For any rotation you just have to work on it. It will come eventually.


----------



## baseline6 (Mar 12, 2009)

yeah great suggestion... he's right though watch some pro's hit the rails im sure they'll have plenty of tricks to inspire you. try watching some Marc frank montoya, eddie wall or just any vid from big bear or mt high... so cal is king of the jib feature bear mtn is JIB CITY nothing else comes close


----------



## York (Apr 18, 2008)

GC24 said:


> First get comfortable popping off of rails. I think its much easier to pop off and spin off a rail when I'm sliding with my binding over the rail instead of having the rail in between my bindings, not as stylish though.
> Prewind with your shoulders as much as you can.
> Try hitting the feature with more speed so you will have a little more hangtime coming off of the rail.


I think most people would agree that having the rail under one of your bindings is more stylish than between the bindings. This way you can tweak out the leg that's not on the rail.


----------



## Dextersmom (Mar 25, 2009)

Not sure what you'd call it, but at the intermediate park @ Bromley VT they have a banked / curved rail that i've been trying to boardslide all season.
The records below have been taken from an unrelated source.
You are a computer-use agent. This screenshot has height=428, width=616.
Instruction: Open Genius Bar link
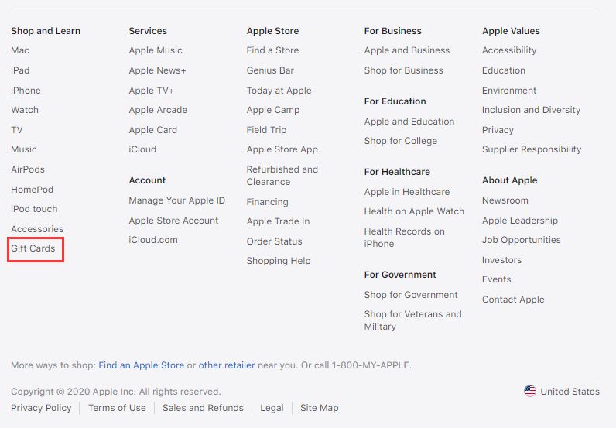point(270,70)
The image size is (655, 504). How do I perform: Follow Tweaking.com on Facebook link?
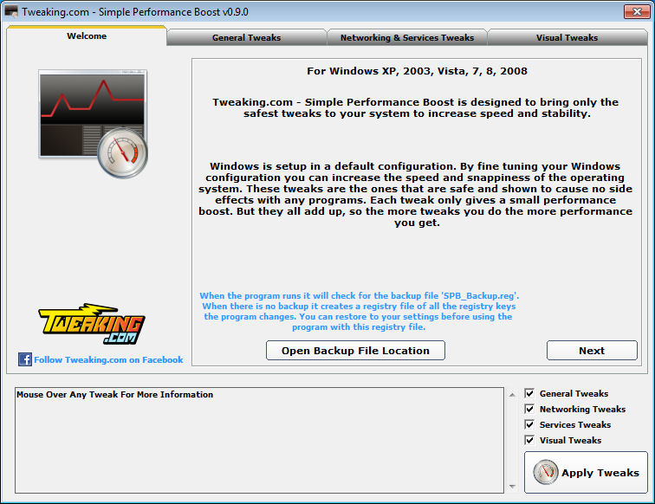click(108, 359)
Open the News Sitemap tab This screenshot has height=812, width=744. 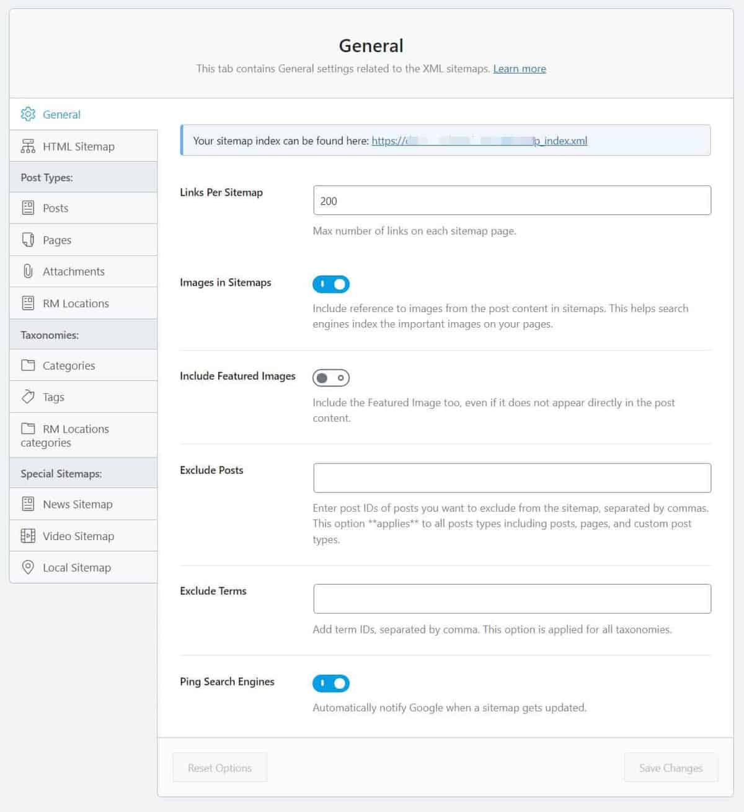(x=78, y=504)
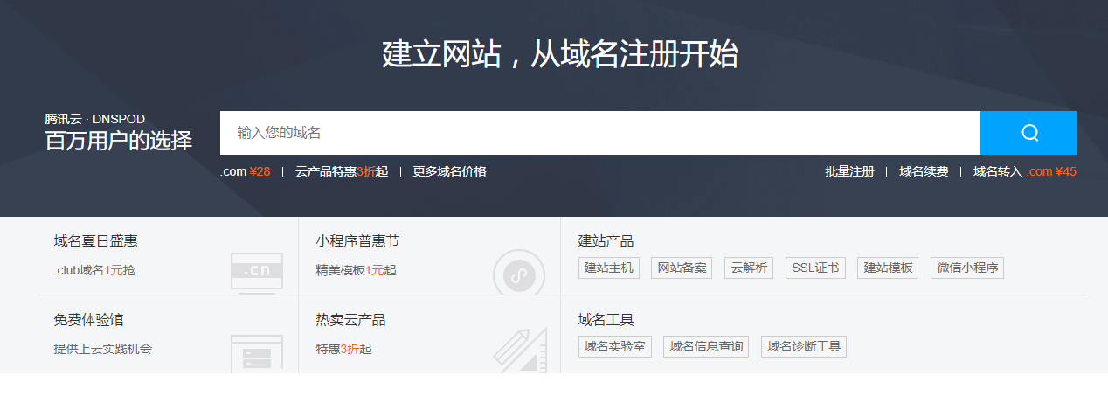The height and width of the screenshot is (403, 1108).
Task: Go to 域名续费 page
Action: click(x=924, y=171)
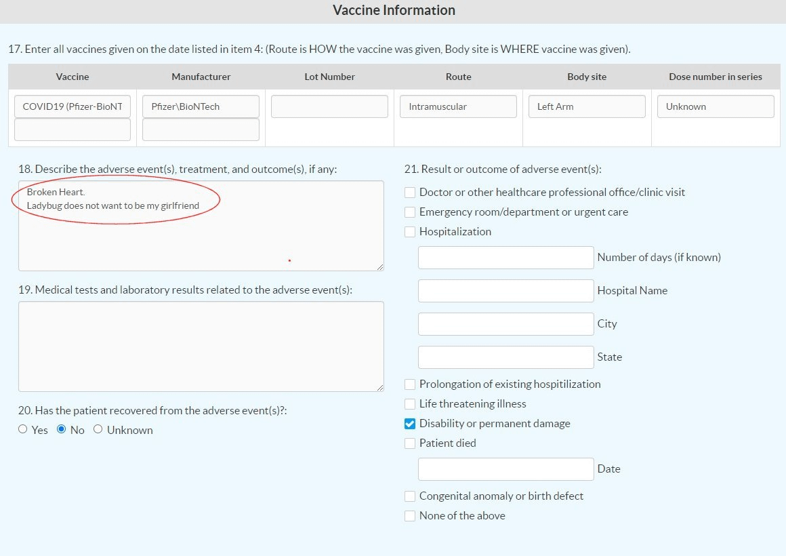786x556 pixels.
Task: Tick Doctor or healthcare professional office visit
Action: (410, 193)
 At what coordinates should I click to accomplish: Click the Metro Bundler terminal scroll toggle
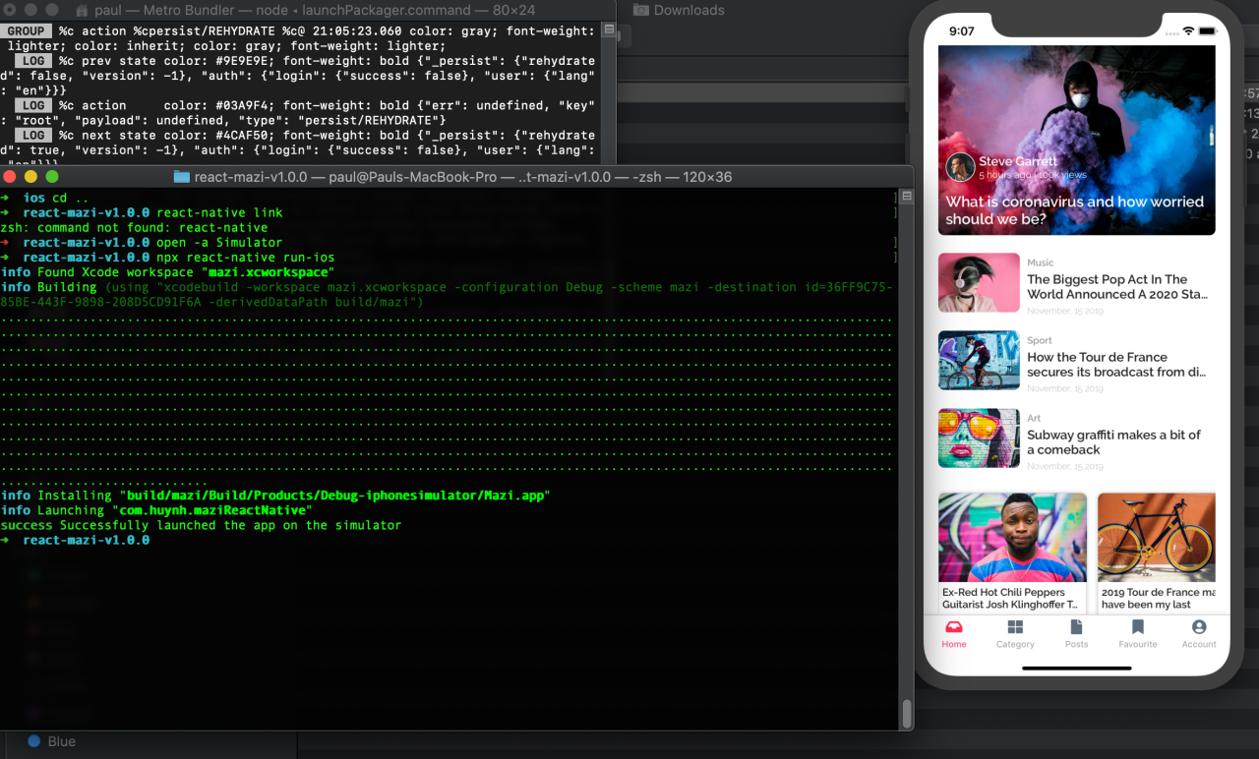pyautogui.click(x=609, y=30)
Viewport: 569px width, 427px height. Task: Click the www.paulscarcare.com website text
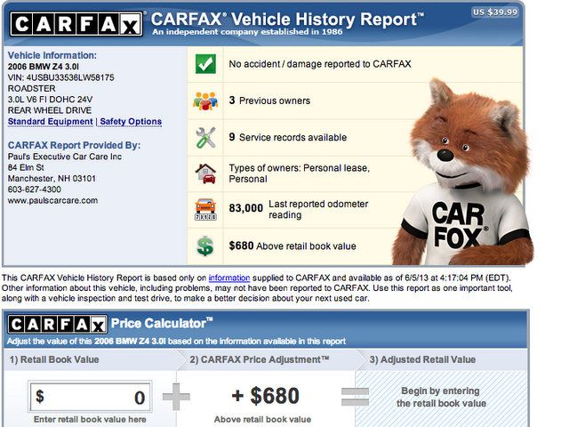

Rails were my big goal this year and for the most part I can 50/50 newbie and intermediate rails. I can also frontside and backside boardslide the straight rails. 

the curved rail is a lot more tricky because if i don't have speed i seem to slip off the rail, and if i don't change my center for gravity towards the end of the rail my board slips out from under me and i land ass first. I nailed it once so far and felt so pimp. problem is i always forget how much i need to lean forward in order to stay perpendicular over the rail....is there such a thank as leaning too forward? also is there a proper term for what kind of rail this is?


----------



## leif (Dec 10, 2009)

Dextersmom said:


> Not sure what you'd call it, but at the intermediate park @ Bromley VT they have a banked / curved rail that i've been trying to boardslide all season. Rails were my big goal this year and for the most part I can 50/50 newbie and intermediate rails. I can also frontside and backside boardslide the straight rails.
> 
> the curved rail is a lot more tricky because if i don't have speed i seem to slip off the rail, and if i don't change my center for gravity towards the end of the rail my board slips out from under me and i land ass first. I nailed it once so far and felt so pimp. problem is i always forget how much i need to lean forward in order to stay perpendicular over the rail....is there such a thank as leaning too forward? also is there a proper term for what kind of rail this is?


Watch 15 seconds in for proper technique on curved rails. YouTube - Sunday in the Park 10 - 2008


----------



## Dextersmom (Mar 25, 2009)

leif said:


> Watch 15 seconds in for proper technique on curved rails. YouTube - Sunday in the Park 10 - 2008


awesome thanks!!


----------



## alecdude88 (Dec 13, 2009)

yeah the popping thing sounds like thats my prob.
with my 270s on i realized i wasn't jumping high enough and now they are fairly consistent seems like the same problem with my 270s off


----------